Lou’s View

THE VINDICATION OF HENRY SHOEMAKER

By Lou Bernard

If you’re any kind of regular reader of my column, you’ll probably recognize the name of Henry Shoemaker. If you read my stuff occasionally, you’ve most likely read the name over two thousand times. Shoemaker was a writer, folklorist, historian, and environmentalist from McElhattan, and it’s safe to say I’m a fan.

I’ve read and researched a lot of Shoemaker’s work. During his prime, he was writing about a book a year, mostly local folklore. He would interview people, talk about their stories of ghosts, buried treasure, curses, magic, and weird monsters, and write these things into a series of books, preserving them for people in the future. Like me. I love this stuff, and I tend to write something every year for his birthday—Shoemaker was born on February 24, 1880.

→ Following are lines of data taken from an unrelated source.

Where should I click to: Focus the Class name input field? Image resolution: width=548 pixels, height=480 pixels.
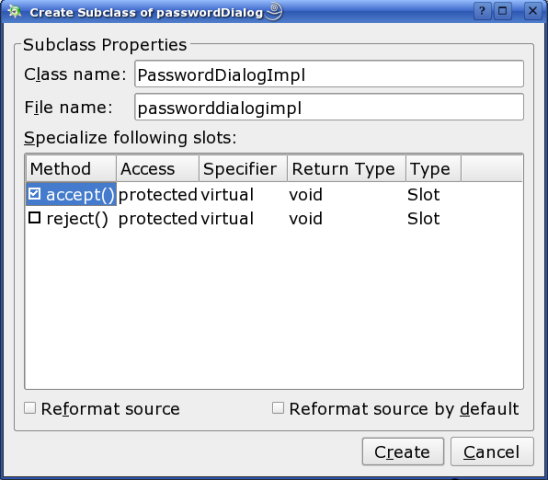[329, 74]
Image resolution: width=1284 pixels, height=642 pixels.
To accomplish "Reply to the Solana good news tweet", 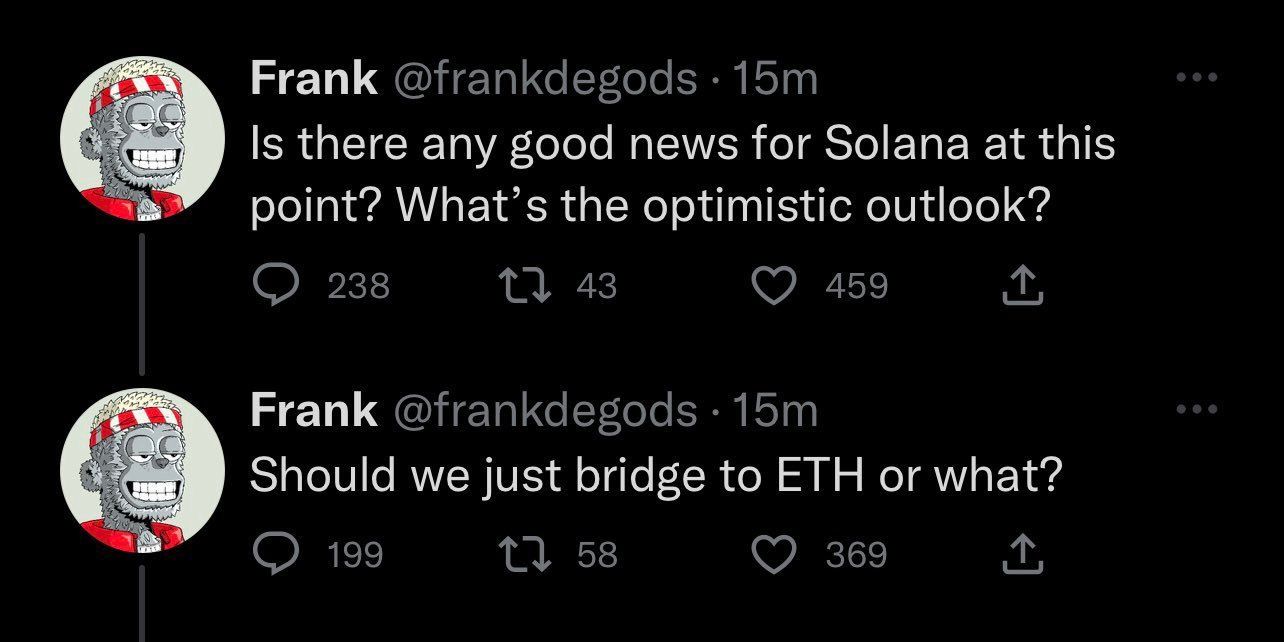I will pos(270,288).
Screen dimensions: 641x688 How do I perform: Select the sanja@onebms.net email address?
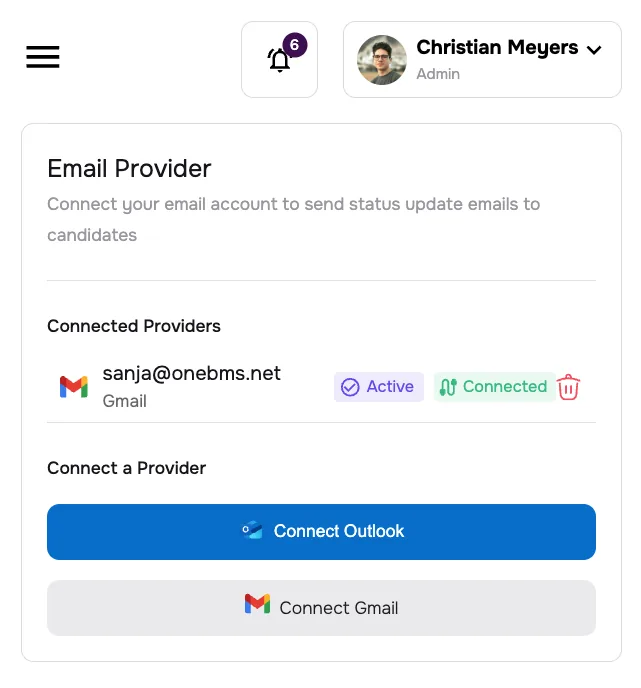[x=191, y=374]
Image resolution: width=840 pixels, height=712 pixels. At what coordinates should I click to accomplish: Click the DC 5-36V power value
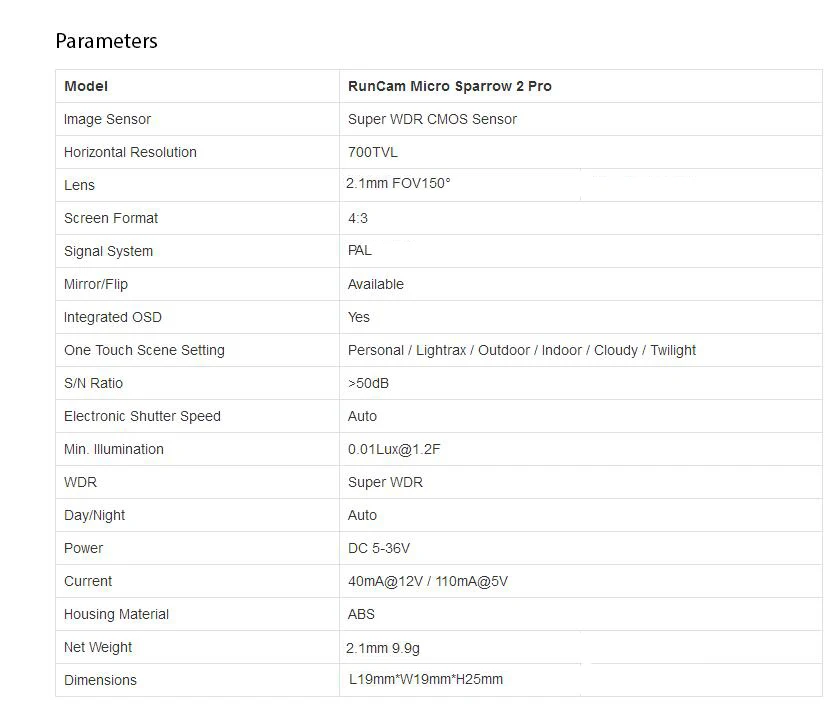[x=379, y=549]
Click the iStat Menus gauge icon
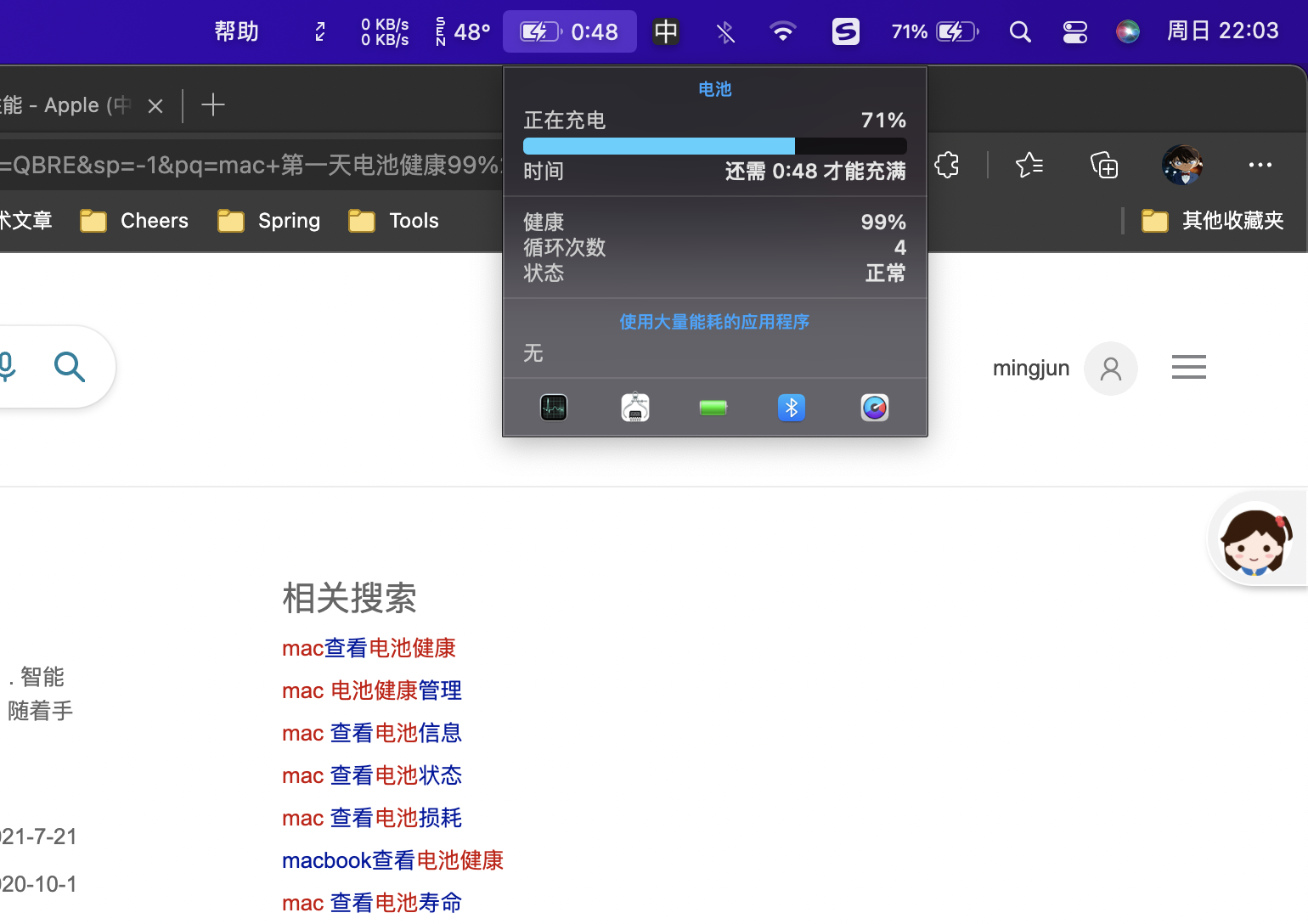 [x=874, y=408]
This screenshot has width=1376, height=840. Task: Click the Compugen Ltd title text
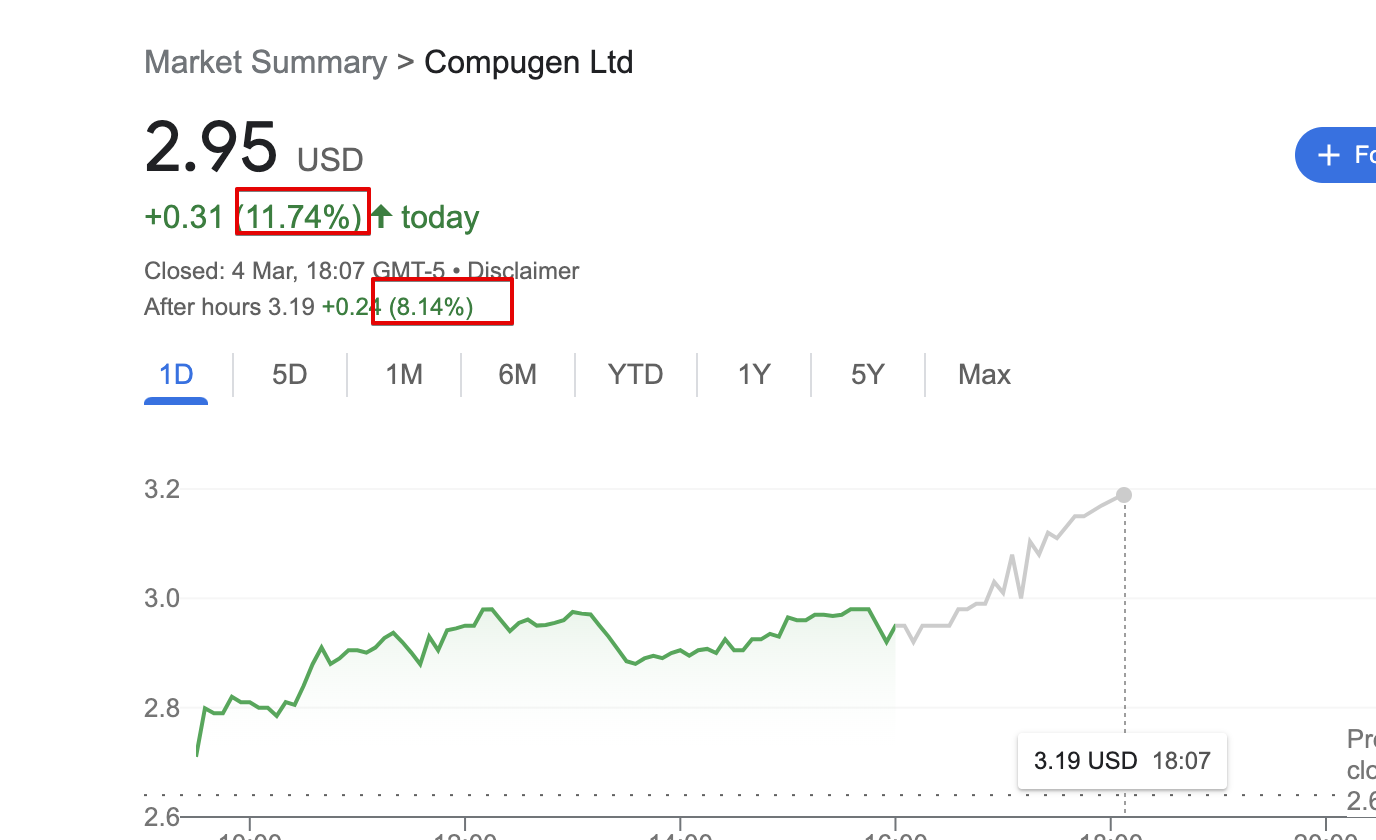528,62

The thing about Shoemaker, though, is that his work was controversial. Many people think that he made up these stories, instead of interviewing people about them. Practically every time I write about him, I get hate from someone. It’s a weird, unreasoning hate—No matter what I say, or how good a case I make for Shoemaker, I get people who simply ignore anything I’ve actually written and insist that Shoemaker was bad. It’s so ridiculous that some people have blamed Shoemaker for things that happened before he was even born.

For instance, he’s been blamed for making up the Tiadaghton Declaration of Independence. This was a document signed in Pine Creek Township in 1776, a sort of additional Declaration of Independence that’s too small-time for Nicholas Cage to steal. People have accused Shoemaker of making up that story, in spite of the fact that it’s been mentioned in books published at least fifteen years before his birth.

Shoemaker himself always claimed that he wrote down the stories the way they were told to him, and didn’t make them up. (He admitted occasionally creating a fake name or detail to protect people who were still living.) And, you know, I believe that. When you look at the track record, it makes sense that he was telling the truth about this.

I think the whole question of Shoemaker’s veracity can be answered by basically bumping the blame up one generation. When you stop asking if the stories were actual folklore or not, and start asking if Shoemaker was the one to invent them, it becomes clearer.

Look to his sources. In his introductions, he lists many of them: Seth Nelson, Daniel Marks, John Chatham. Many of these guys were old hunting and fishing types, and exactly the type of guys to exaggerate stories. I’m sure none of them ever caught fish that was under four feet long, or shot an animal that wasn’t a perfect specimen.

Seth Nelson, one of Shoemaker’s sources, is a really good example of this. He was what we might politely call a teller of tall tales. Nelson, a panther hunter from the Keating area, was full of stories about how he used to drop his gun and take on panthers and bears in hand-to-hand combat, never losing. He claimed to be immortal and have recovered from blindness through sheer determination. During the Rain of Fire, an 1833 meteor shower, he claimed to have been unharmed after being hit in the head repeatedly with meteors.

Nelson is the most dramatic example, but the rest of these guys were to some extent similar. Looking at the facts, I think Shoemaker was telling the truth: He wrote the stories down the way they were told to him. If the stories were made-up ones instead of folklore, it may have been the guys who told it to him.

And I am sure there’s someone out there right now, reading this, who is sitting down to send me a nasty e-mail.

Have at it. It’s Shoemaker’s birthday, and I figure he deserves a little credit for what he’s done.